With a $2.53 annual dividend per share in 2011, I would have made $506 from MCD. If instead I took the $18,000 and bought 295 shares of Johnson & Johnson (NYSE:JNJ) for $61 per share, I would have made an annual dividend return of $663.75. Keep in mind that based on those numbers, JNJ had a YOC of only 3.6%, significantly below the 9.5% of McDonald's.

So, the big question now is: How do I figuring out when the increased purchasing power from my stock will allow me to increase my dividend? Fortunately, this is very simple: the current yield. In 2011, MCD had a dividend yield of about 3.2%. At the same time, JNJ had a dividend yield of about 3.6%. No matter what I originally paid for my shares, the current yield takes into account the actual market value, while YOC doesn't. This means that no matter what the YOC, if you sell your shares and by new shares of a company with a higher dividend yield, you will end up ahead.

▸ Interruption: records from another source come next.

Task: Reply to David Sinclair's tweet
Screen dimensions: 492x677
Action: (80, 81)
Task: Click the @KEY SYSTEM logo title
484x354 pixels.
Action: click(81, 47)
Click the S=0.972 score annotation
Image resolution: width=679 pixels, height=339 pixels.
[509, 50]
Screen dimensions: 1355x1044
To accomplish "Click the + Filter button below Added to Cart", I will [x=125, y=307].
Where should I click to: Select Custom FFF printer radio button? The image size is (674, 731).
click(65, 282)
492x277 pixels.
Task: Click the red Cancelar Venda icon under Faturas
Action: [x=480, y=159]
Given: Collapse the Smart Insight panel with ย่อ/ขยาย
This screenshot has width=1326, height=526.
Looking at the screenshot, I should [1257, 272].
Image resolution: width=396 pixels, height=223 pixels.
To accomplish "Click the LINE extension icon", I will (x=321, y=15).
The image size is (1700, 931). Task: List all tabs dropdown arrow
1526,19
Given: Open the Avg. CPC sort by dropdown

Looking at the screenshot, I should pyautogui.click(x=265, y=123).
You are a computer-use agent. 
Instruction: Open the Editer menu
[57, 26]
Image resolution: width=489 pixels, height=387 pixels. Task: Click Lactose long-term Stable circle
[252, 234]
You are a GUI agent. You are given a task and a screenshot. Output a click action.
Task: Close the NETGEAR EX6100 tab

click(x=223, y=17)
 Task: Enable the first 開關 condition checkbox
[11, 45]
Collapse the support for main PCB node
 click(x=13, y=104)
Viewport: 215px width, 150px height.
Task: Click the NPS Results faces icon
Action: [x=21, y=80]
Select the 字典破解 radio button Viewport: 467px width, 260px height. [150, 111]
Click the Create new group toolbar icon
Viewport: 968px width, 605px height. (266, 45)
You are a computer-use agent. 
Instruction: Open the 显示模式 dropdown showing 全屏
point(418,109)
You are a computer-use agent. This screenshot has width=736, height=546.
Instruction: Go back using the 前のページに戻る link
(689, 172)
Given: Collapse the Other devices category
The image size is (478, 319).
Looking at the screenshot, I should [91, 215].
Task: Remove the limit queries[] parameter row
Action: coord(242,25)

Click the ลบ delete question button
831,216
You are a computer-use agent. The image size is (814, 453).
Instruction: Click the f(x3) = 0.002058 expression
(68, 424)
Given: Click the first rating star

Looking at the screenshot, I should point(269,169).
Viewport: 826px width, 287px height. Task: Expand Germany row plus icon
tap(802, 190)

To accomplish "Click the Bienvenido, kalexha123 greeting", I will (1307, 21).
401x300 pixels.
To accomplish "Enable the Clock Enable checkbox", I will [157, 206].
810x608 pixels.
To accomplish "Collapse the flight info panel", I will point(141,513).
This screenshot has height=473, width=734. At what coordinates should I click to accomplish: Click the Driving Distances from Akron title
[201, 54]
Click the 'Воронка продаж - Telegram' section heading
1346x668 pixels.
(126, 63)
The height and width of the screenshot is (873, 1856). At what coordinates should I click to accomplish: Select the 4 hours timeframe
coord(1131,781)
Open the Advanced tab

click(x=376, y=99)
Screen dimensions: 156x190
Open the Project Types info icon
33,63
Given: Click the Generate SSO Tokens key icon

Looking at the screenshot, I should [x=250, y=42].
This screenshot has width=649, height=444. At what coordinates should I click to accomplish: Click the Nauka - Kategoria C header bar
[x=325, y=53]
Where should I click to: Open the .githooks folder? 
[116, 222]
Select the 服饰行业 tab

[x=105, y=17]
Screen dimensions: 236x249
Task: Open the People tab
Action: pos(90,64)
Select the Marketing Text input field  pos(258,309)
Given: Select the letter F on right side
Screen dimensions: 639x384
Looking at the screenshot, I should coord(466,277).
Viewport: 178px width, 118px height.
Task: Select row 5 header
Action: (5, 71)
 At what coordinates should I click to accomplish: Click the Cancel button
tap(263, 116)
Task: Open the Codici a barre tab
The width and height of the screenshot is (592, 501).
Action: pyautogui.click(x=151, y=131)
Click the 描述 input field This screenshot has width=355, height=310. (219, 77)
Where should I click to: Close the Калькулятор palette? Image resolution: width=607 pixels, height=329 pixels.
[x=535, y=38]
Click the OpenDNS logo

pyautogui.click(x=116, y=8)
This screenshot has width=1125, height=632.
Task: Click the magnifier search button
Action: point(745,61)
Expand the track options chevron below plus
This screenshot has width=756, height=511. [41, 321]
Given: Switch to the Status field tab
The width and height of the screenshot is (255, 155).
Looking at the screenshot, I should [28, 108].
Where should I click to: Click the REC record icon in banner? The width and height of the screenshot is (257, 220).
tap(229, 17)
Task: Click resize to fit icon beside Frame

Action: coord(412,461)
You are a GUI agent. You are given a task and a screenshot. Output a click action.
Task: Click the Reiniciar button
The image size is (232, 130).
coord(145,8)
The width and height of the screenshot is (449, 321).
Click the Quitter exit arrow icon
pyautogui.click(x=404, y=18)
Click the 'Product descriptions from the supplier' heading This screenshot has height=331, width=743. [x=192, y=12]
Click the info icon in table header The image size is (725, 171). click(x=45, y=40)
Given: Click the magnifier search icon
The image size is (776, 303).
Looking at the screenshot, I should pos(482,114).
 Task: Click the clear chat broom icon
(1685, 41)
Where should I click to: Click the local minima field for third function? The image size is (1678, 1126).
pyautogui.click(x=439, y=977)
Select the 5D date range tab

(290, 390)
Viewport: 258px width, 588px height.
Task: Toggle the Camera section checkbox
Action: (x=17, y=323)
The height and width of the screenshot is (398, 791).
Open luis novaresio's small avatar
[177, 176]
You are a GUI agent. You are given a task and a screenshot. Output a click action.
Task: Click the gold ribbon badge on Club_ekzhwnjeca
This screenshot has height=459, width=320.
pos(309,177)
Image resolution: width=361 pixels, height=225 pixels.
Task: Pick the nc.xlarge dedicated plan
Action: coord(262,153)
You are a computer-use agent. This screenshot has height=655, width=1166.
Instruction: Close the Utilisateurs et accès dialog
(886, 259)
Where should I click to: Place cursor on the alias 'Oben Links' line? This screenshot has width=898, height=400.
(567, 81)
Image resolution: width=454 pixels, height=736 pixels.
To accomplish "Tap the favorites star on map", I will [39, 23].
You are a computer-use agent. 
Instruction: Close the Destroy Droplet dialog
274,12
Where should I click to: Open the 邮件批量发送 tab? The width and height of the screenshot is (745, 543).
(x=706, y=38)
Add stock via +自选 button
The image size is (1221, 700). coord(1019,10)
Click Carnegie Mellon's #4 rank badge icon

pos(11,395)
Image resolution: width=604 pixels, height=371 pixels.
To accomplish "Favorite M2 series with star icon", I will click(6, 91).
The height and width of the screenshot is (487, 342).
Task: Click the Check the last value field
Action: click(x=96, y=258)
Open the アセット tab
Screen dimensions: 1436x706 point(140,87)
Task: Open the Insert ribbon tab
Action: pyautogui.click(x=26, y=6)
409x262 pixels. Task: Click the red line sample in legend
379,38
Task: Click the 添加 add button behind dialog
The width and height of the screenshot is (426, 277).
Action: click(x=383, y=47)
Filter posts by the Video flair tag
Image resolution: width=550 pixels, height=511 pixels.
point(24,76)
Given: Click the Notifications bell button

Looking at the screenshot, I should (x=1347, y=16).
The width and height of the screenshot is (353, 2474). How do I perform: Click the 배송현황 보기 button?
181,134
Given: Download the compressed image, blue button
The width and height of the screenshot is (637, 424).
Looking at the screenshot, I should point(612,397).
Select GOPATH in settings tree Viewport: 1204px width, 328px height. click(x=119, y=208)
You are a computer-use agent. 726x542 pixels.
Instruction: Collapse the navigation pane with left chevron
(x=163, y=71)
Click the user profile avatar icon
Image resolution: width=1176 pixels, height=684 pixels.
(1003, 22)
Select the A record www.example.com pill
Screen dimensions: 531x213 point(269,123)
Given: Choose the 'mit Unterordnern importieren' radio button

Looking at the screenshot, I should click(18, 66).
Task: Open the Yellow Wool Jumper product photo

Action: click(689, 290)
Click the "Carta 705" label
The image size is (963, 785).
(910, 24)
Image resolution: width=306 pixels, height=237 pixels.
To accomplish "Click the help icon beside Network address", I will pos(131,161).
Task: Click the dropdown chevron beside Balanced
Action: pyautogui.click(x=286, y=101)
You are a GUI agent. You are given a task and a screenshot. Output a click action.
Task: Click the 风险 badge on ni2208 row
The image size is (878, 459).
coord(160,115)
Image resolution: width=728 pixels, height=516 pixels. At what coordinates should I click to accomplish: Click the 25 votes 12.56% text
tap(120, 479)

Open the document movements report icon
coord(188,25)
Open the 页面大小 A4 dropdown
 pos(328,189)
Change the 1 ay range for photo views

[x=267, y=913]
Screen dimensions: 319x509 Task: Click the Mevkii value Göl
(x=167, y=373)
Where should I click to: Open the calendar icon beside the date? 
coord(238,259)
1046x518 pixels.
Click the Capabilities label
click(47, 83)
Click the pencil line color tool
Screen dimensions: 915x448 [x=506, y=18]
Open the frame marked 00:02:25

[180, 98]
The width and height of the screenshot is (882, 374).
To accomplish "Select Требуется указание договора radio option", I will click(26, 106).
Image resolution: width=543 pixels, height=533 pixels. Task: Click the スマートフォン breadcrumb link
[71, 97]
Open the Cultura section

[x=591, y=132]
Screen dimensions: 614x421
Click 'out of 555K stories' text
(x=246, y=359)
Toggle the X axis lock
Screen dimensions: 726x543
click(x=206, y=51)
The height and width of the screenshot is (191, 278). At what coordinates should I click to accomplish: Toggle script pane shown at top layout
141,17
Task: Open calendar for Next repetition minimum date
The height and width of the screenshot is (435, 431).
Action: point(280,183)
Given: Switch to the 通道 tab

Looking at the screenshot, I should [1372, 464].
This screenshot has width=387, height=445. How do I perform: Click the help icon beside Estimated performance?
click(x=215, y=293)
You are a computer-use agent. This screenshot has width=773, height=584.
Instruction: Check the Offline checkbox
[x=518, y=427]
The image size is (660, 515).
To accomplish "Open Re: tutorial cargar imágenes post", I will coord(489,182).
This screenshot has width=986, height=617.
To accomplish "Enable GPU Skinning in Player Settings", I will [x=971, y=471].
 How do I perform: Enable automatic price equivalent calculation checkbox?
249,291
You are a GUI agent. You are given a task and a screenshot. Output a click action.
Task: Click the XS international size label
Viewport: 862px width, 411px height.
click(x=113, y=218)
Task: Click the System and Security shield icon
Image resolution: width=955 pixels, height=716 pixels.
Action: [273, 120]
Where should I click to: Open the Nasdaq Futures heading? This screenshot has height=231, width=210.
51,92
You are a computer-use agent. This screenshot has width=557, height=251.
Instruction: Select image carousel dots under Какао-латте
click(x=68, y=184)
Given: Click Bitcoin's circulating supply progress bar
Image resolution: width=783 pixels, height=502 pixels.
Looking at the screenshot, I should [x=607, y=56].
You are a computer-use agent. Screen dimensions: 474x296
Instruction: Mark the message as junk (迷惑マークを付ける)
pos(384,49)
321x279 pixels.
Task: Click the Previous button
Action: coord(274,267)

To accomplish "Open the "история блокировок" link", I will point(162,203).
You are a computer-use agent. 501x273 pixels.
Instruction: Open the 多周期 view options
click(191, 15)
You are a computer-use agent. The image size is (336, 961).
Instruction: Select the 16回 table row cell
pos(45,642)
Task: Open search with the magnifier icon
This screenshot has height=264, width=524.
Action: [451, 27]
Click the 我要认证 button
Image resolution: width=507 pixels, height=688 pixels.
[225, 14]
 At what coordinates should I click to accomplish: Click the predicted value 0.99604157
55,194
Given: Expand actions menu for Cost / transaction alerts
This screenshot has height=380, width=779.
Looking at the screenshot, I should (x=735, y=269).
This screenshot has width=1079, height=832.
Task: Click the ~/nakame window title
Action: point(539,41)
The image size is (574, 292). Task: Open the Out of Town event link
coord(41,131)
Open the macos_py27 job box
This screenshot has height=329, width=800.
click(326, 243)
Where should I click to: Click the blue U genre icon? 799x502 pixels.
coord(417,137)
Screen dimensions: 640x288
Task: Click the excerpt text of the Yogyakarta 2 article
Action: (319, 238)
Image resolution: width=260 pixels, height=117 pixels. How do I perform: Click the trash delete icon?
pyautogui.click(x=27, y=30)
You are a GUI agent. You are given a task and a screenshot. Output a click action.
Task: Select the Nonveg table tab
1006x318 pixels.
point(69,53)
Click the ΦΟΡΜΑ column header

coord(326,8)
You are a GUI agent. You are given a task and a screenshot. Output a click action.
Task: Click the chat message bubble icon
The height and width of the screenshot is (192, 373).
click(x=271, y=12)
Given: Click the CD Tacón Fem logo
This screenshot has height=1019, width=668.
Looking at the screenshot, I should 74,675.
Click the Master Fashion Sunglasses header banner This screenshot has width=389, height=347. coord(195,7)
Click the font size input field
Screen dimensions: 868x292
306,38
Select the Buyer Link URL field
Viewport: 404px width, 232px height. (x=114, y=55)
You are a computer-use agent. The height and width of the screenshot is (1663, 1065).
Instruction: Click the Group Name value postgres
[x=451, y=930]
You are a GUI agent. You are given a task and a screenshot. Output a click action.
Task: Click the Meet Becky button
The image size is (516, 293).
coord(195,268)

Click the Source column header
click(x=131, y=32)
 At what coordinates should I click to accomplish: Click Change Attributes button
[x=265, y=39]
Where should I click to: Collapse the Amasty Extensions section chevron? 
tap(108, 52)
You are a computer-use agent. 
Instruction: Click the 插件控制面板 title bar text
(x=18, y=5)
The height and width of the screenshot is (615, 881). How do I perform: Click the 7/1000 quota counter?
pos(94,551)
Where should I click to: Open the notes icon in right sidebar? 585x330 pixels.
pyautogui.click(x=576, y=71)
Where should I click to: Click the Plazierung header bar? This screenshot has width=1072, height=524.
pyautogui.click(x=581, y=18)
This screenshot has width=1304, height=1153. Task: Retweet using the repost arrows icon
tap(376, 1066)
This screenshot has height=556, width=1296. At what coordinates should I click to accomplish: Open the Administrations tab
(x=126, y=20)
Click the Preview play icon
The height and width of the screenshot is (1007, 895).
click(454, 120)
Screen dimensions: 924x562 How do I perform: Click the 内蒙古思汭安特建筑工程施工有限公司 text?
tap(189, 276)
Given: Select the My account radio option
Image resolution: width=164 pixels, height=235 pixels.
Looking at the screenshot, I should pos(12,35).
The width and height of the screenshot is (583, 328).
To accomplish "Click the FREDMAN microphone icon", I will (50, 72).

If you've made it to the end of this article and you think that this was very obvious and a waste of time, think about this; there are some people that have been holding onto stocks such as Visa (NYSE:V), which pays a very low dividend yield of 0.66% and will not sell it because they have a very high YOC. If any of these people follow a strict dividend growth investing strategy, holding onto Visa is a mistake, because the purchasing power you have from the increase in share price over the past few years is making you no money. That person should sell Visa and buy a stock with a higher dividend yield to put all of that profit to good use. (For someone not following a dividend growth strategy or who cares more about the potential future worth of the stock instead of the dividend, however, Visa might be a great stock to own.)